Is this normal for an Intel Core i7 4800MQ processor?


----------



## Cromewell

Tjunction for that processor is 100°C (max die temperature). You'll trigger throttling and and then a shutdown before it starts to burn though. The docs are a little hard to read, had to ninja edit this 

That seems pretty hot for a 47W part but in a laptop I expect the cooling is pretty limited. Is the ambient temperature pretty high where you are?


----------



## jerdev

Cromewell said:


> Tjunction for that processor is 100°C (max die temperature). You'll trigger throttling and and then a shutdown before it starts to burn though. The docs are a little hard to read, had to ninja edit this
> 
> That seems pretty hot for a 47W part but in a laptop I expect the cooling is pretty limited. Is the ambient temperature pretty high where you are?



I also had my laptop custom built by Digital Storm.

And temperature here in my room is about 22 C.

Right now the cpu temp is around 70-80 C, but when more power is needed, it goes to the 90s.


----------



## Cromewell

I have read a lot of people saying their 4800MQ runs into the 90s, that said it still seems a bit silly that you are approaching the throttle point in a 22 degree room.

You've checked that your vents aren't plugged with dust or anything? And the fan is definitely running? It should make a fair amount of noise at full speed.

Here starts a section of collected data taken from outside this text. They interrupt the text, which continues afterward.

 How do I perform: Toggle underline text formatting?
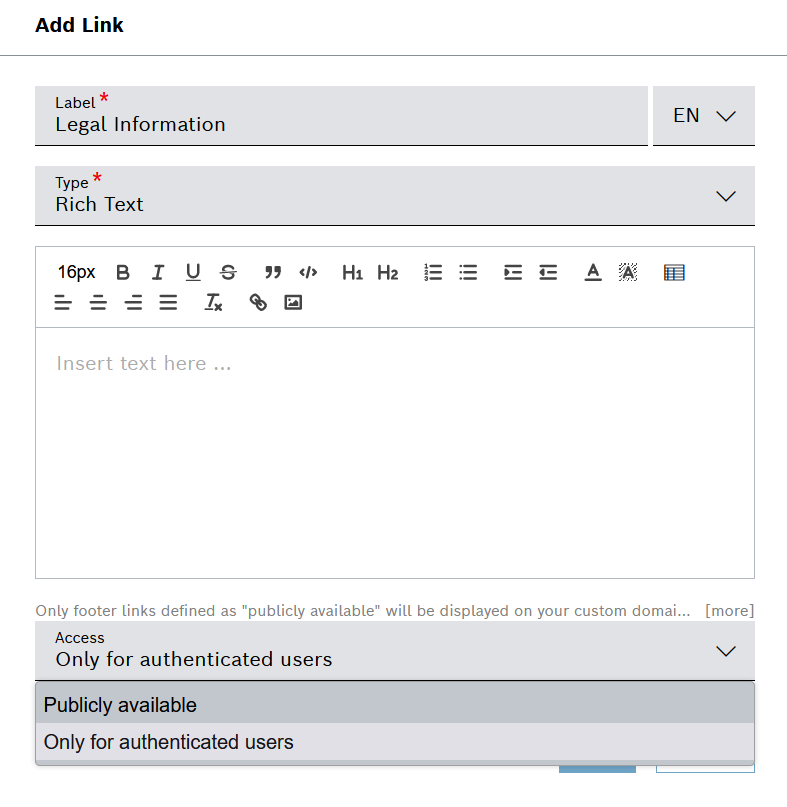click(193, 272)
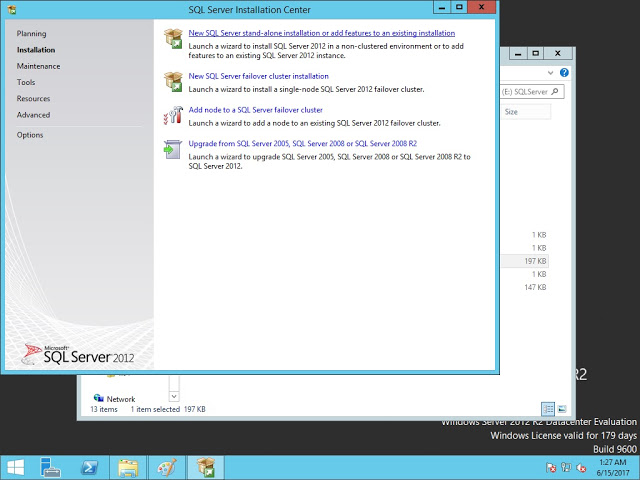The image size is (640, 480).
Task: Expand the Explorer ribbon chevron
Action: click(x=551, y=73)
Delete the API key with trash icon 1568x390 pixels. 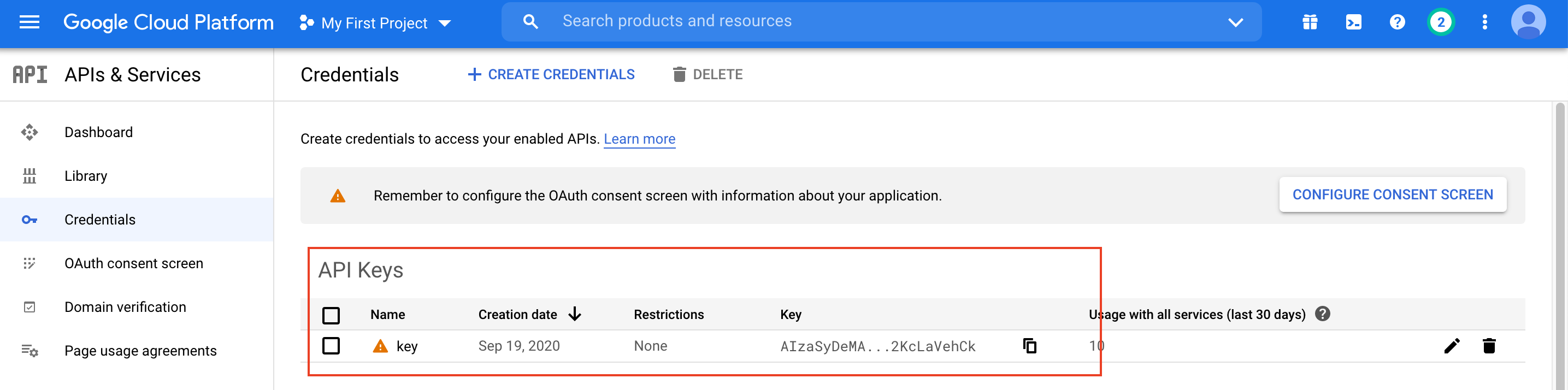click(1490, 346)
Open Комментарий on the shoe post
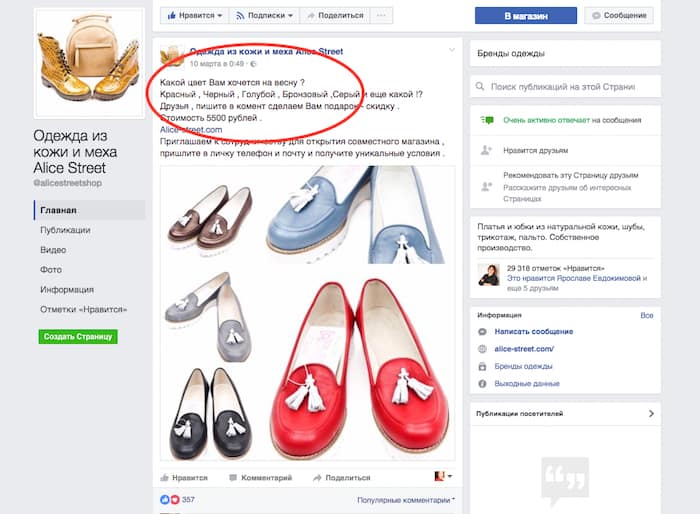Viewport: 700px width, 514px height. [x=259, y=478]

You're best bet might be to contact their support. It could be there's a known problem that they can fix for you.


----------



## S.T.A.R.S.

That temperature is WAY TO HIGH!
As Cromewell said...did you check the vents?

It can also be that the thermal paste is bad even though it shouldn't be,but it's possible.

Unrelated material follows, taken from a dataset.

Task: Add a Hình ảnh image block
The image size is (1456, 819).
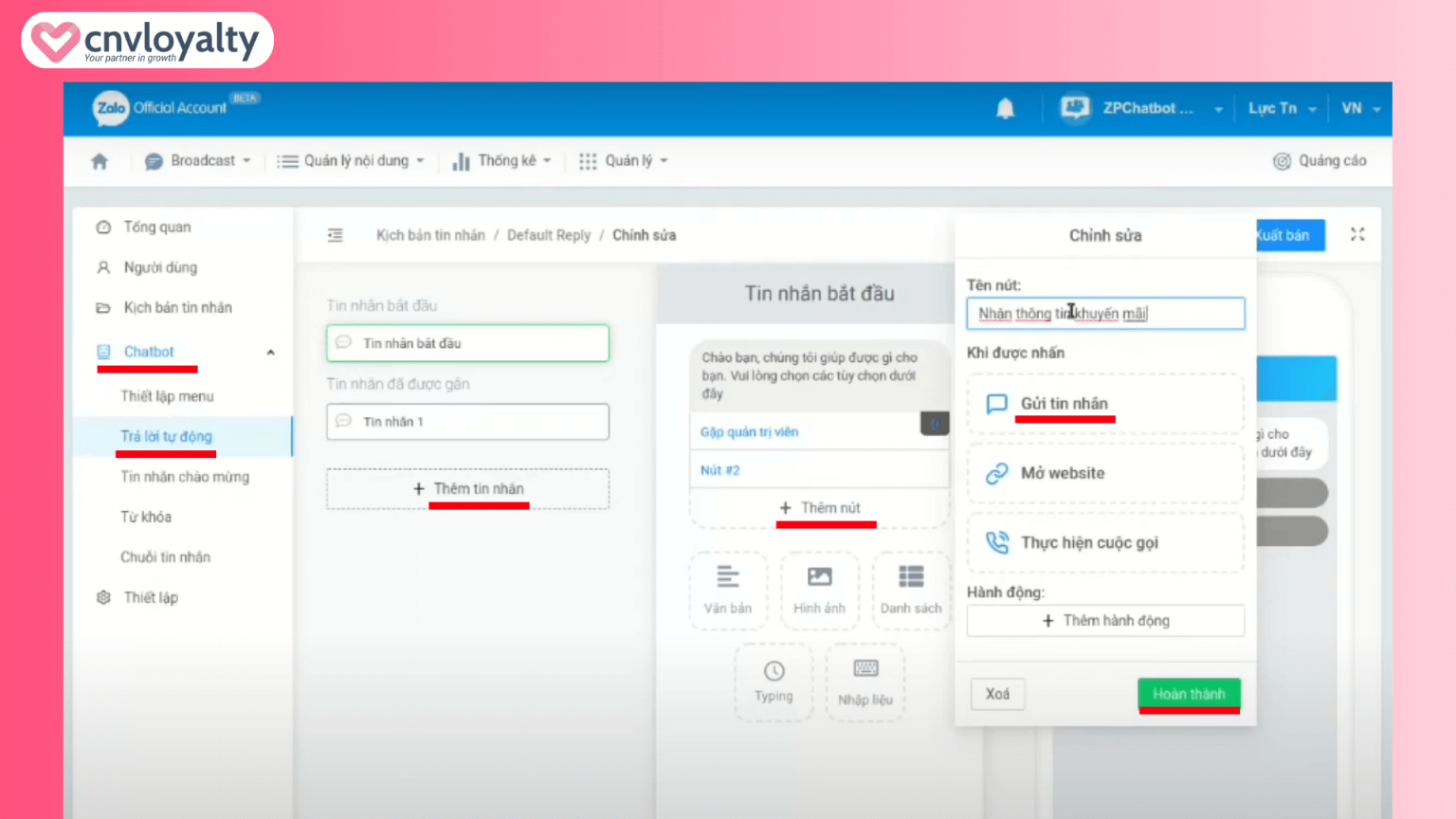Action: pyautogui.click(x=819, y=590)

You also said that when you are not even doing anything CPU intensive that the temperature is 70 and sometimes reaches even 100! 
It shouldn't be like that.It's a huge miracle that your CPU still works lol...

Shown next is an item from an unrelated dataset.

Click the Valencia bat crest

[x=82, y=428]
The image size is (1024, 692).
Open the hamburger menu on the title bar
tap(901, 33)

You should contact their customer support and report this right away because 100 C is A LOT and the CPU suffers all the time.It won't last much longer under that heat...


----------



## Virssagòn

Read some reviews from MSI gaming laptops including this cpu, all of them got pretty hot and reached the 90s, but I don't know if it's normal or not... Just wanted to mention it.


----------



## G80FTW

Just throwing this out there, I had a P4 Northwood processor reach over 120c before and it still worked fine. And their maximum operating temperature was about 75c.

But Id say reaching 100c daily would certainly shorten the life of that processor significantly.


----------



## Virssagòn

G80FTW said:


> Just throwing this out there, I had a P4 Northwood processor reach over 120c before and it still worked fine. And their maximum operating temperature was about 75c.
> 
> But Id say reaching 100c daily would certainly shorten the life of that processor significantly.



The sensors must have been wrong, there's no CPU that can perform his tasks at 120°c, gladly your cpu didn't melt. The corrision would kill your cpu within a month...


----------



## G80FTW

SmileMan said:


> The sensors must have been wrong, there's no CPU that can perform his tasks at 120°c, gladly your cpu didn't melt. The corrision would kill your cpu within a month...



It was only at 120c for a few minutes before I noticed it.  Why would it melt? The melting temperature of silicon is 1400c.

What happened was the heatsink was not clamped down properly.


----------



## S.T.A.R.S.

Man just imagine that heat...100 C!!! 
I would immediately turn off the computer and take a look at the heatsink,thermal paste,fans and wether the airflow is filled all the way with dust or not...

It would be a big pity if such a nice CPU dies because of the high temperatures which could have probably been taken care of...


----------